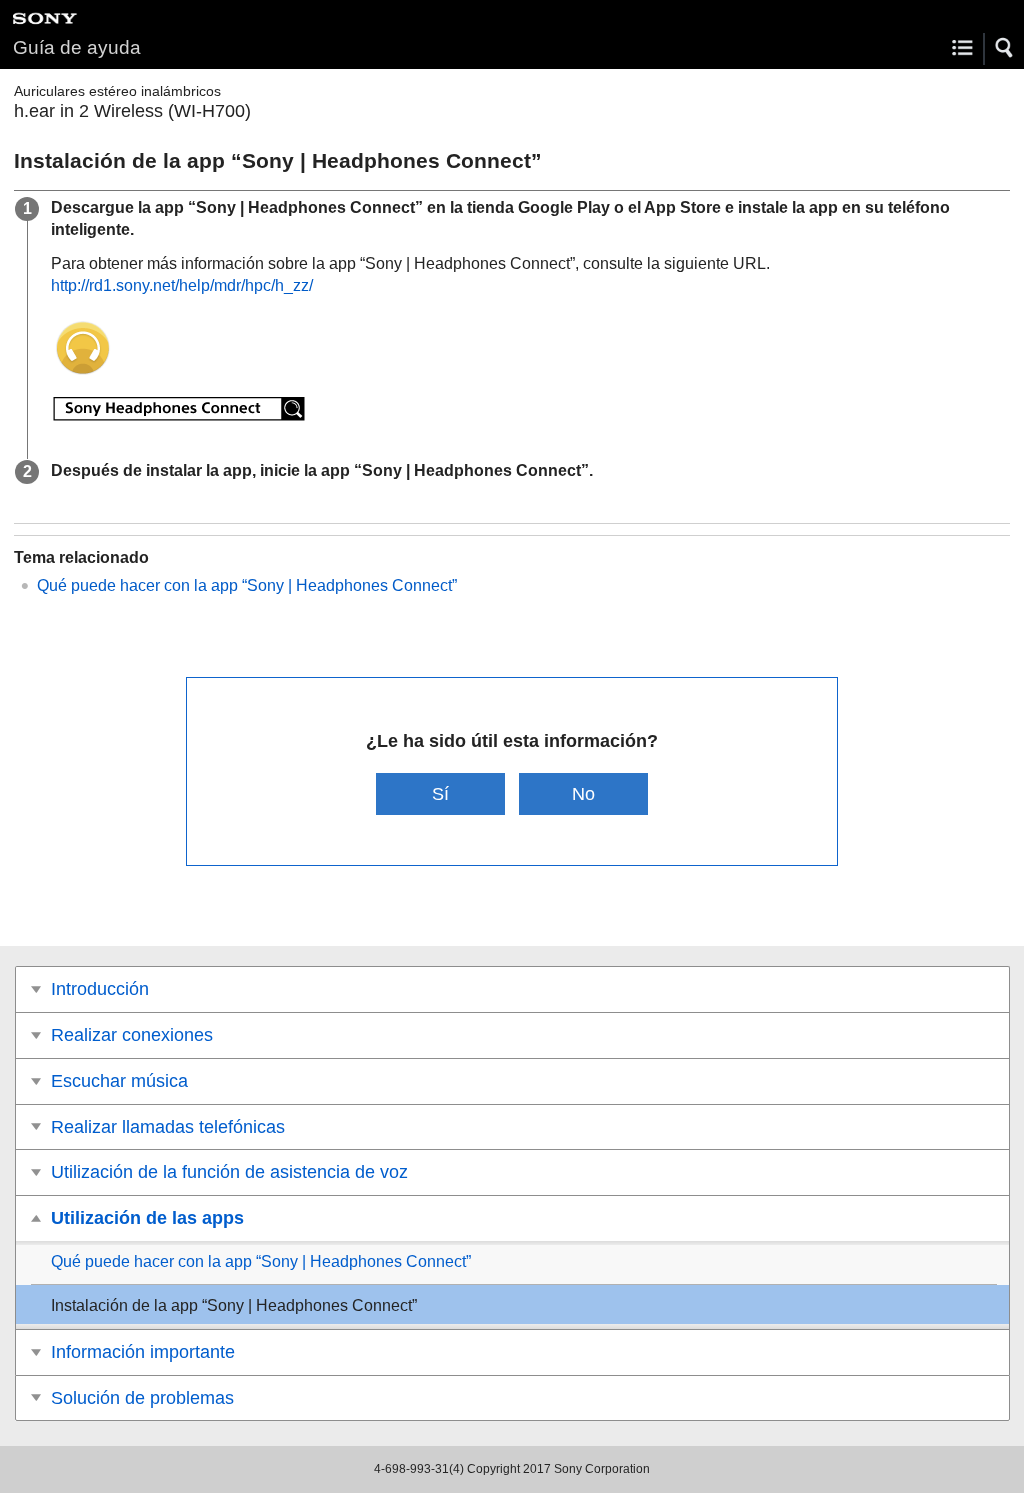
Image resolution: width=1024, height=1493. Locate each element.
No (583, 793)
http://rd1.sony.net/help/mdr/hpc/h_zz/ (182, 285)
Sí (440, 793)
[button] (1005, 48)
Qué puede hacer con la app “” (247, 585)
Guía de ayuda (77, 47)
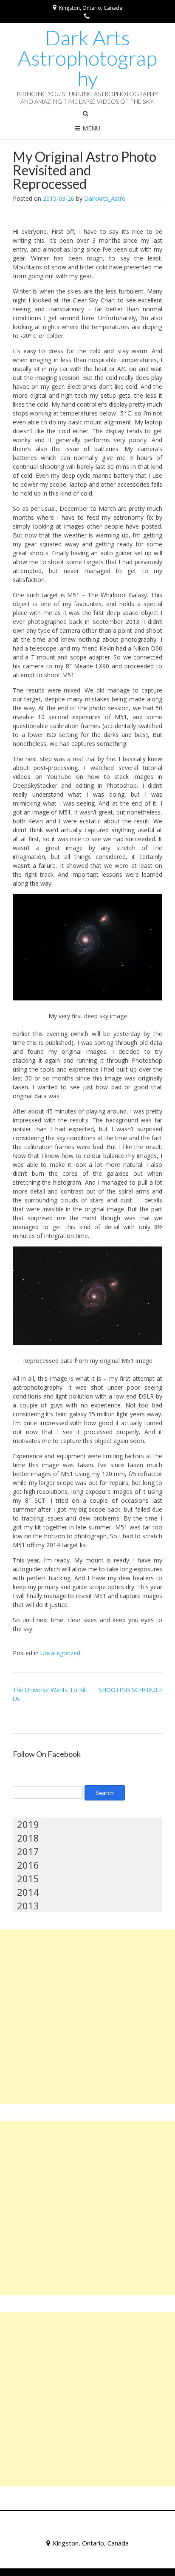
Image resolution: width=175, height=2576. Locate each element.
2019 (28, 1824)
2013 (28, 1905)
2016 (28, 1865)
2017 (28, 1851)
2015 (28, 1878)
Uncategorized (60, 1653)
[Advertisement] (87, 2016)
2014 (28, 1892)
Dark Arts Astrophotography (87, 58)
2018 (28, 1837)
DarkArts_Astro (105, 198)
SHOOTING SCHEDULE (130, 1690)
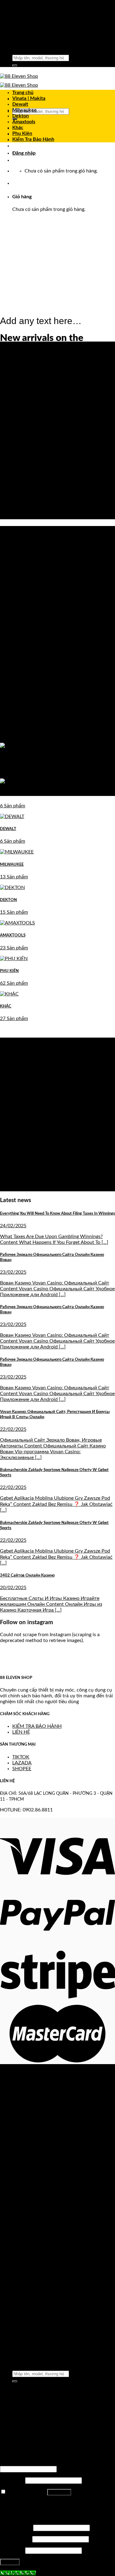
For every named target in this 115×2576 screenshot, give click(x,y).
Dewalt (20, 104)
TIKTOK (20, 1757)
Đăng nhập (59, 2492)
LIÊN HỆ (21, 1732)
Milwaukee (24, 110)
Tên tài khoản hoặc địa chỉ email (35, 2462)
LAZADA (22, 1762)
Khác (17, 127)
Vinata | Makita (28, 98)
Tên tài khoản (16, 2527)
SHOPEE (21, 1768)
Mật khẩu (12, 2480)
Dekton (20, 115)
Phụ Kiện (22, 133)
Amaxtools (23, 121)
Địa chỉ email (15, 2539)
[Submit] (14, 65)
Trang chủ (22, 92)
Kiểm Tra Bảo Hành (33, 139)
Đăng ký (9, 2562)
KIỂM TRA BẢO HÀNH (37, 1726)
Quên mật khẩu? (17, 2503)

---

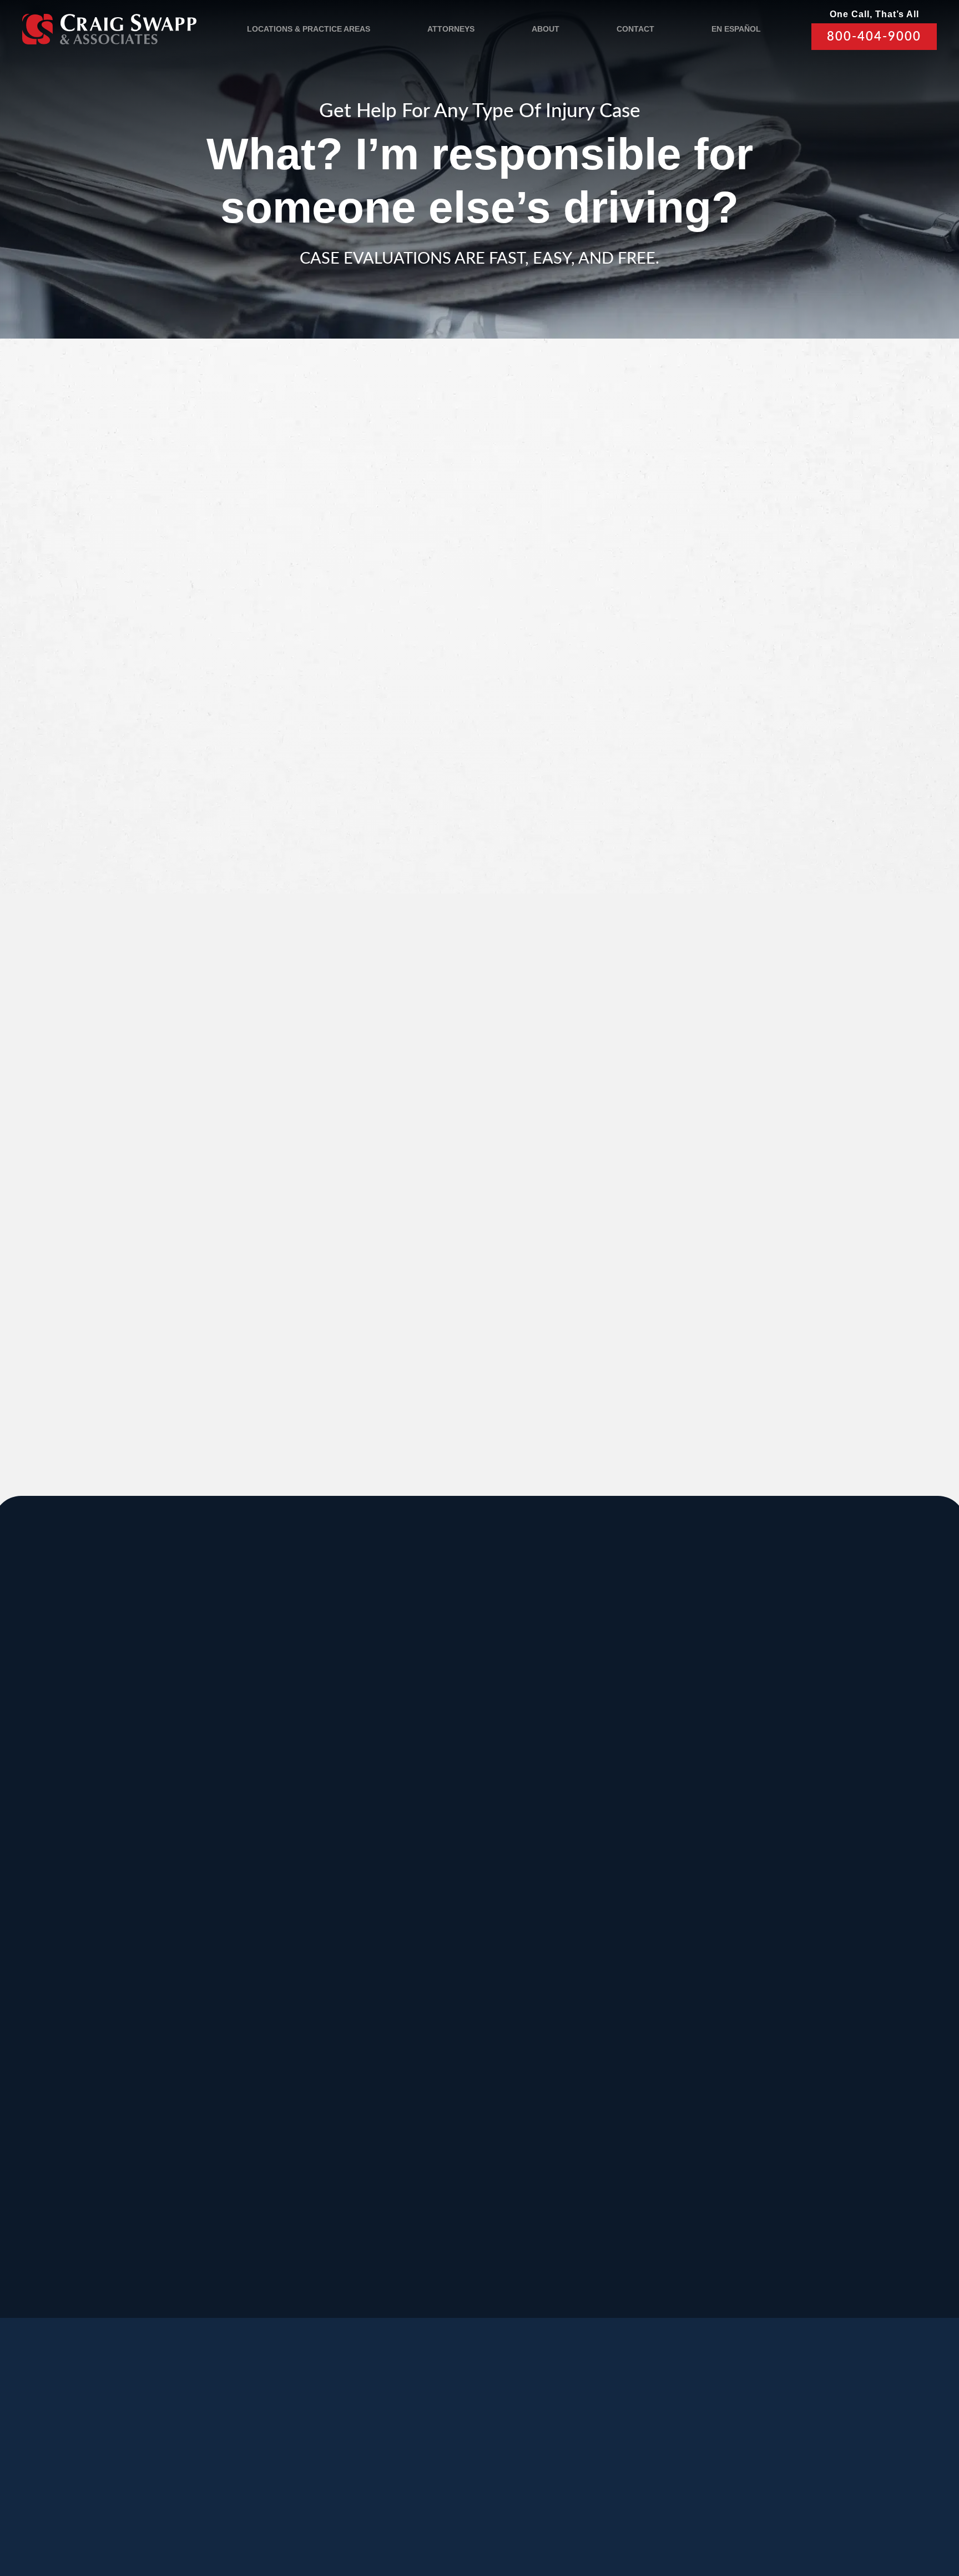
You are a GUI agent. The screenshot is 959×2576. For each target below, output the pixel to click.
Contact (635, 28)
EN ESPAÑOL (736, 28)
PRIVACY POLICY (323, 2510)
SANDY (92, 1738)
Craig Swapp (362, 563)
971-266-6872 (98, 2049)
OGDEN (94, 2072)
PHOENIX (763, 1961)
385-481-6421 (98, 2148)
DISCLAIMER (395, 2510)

* **WORK INSTRUCTION**: Reproduce the lines above, beginning at the line with "Dekton (20, 115)" and stopping after the line with "Quên mật khẩu? (17, 2503)", exactly as they are.

* **WRITTEN SOLUTION**:
Dekton (20, 115)
Phụ Kiện (22, 133)
Amaxtools (23, 121)
Địa chỉ email (15, 2539)
[Submit] (14, 65)
Trang chủ (22, 92)
Kiểm Tra Bảo Hành (33, 139)
Đăng ký (9, 2562)
KIỂM TRA BẢO HÀNH (37, 1726)
Quên mật khẩu? (17, 2503)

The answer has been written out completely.